Toujours selon cette même source, au cours de ce premier semestre, plus de 700 migrants se sont noyés en Méditerranée centrale. Un chiffre revu à la hausse par l’Organisation internationale pour les migrations qui estimait à quelque 1146 le nombre de personnes disparues en mer depuis le début de l’année, rapporte la RTS.

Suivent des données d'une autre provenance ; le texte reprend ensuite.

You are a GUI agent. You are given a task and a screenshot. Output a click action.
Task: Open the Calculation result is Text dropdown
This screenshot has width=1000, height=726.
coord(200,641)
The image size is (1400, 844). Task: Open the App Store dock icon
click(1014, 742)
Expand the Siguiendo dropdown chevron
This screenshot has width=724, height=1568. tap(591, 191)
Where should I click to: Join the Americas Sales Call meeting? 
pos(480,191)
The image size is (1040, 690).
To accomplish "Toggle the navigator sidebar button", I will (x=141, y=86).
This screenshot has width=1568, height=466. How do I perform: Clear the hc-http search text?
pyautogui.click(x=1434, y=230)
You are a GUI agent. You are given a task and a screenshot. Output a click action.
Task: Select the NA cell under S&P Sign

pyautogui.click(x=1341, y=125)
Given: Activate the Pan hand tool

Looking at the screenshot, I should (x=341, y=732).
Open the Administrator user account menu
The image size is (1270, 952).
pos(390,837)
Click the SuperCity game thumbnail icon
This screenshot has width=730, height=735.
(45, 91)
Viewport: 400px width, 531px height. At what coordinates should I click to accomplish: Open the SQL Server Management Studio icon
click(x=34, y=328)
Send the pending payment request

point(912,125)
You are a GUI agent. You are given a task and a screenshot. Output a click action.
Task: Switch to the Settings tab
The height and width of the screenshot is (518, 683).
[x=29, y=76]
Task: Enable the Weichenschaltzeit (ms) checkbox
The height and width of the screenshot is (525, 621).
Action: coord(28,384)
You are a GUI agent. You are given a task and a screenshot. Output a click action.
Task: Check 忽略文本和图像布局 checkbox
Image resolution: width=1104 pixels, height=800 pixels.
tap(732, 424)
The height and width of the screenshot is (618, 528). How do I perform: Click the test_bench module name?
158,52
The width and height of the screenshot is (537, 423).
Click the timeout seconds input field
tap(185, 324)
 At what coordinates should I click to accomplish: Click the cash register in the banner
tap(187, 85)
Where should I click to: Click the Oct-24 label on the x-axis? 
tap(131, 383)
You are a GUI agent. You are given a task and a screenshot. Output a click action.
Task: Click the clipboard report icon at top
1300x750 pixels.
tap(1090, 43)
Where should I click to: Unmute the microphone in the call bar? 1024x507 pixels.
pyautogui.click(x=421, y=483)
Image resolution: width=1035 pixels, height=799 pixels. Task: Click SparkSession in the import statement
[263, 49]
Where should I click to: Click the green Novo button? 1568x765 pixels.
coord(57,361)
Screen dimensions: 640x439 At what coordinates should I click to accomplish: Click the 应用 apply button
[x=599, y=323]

SOS Méditerranée: renfort des Croix-Rouge

«C’est un mariage de raison, basé sur le partage de mêmes valeurs humanitaires et de principes de neutralité et d’indépendance», précise Guy Elliot, responsable de la communication à SOS Méditerranée. L’ONG a en effet récemment annoncé s’associer à la Fédération internationale des sociétés de la Croix-Rouge et du Croissant-Rouge (FICR) dans son activité d’assistance maritime des réfugiés naufragés en Méditerranée centrale, entre la Libye et l’Europe. «Nous sommes spécialistes du sauvetage, la FICR de l’aide aux personnes. Nos deux missions sont complémentaires», note encore le collaborateur de SOS Méditerranée, ravi de ce partenariat reposant sur un contrat annuel renouvelable. «Nous espérons qu’il s’inscrive sur le long terme.» Pour SOS Méditerranée ce renfort, considéré comme un honneur, met encore en lumière l’absolue nécessité de son rôle. Dès ce mois, une délégation de la FICR va rejoindre le bateau de sauvetage, l’Ocean Viking. Soins médicaux, soutien psychologique, nourriture, vêtements, produits d’hygiène et informations font partie de ses prestations. A cet effet, la FICR a lancé un appel de recherche de fonds, estimant à 2 millions de francs le coût annuel de son engagement sur un budget total de 8,3 millions de francs nécessaire à l’Ocean Viking, entre location du navire et personnel à bord. Président de la Fédération, Francesco Rocca souligne, dans un communiqué: «Il est inacceptable que des personnes continuent de périr en mer, aux portes de l’Europe: c’est un échec patent de la communauté internationale. C’est pourquoi nous avons décidé, une nouvelle fois, de porter notre aide d’urgence vitale en mer et nous appelons nos partenaires et nos donateurs à nous soutenir dans cette opération.» Les ONG, rappelle encore Guy Elliot, ne font que combler le vide laissé dans la région par les Etats en matière de sauvetage. Alors que le nombre de décès explose en Méditerranée, l’Ocean Viking a secouru, depuis le 1er janvier, 1916 rescapés.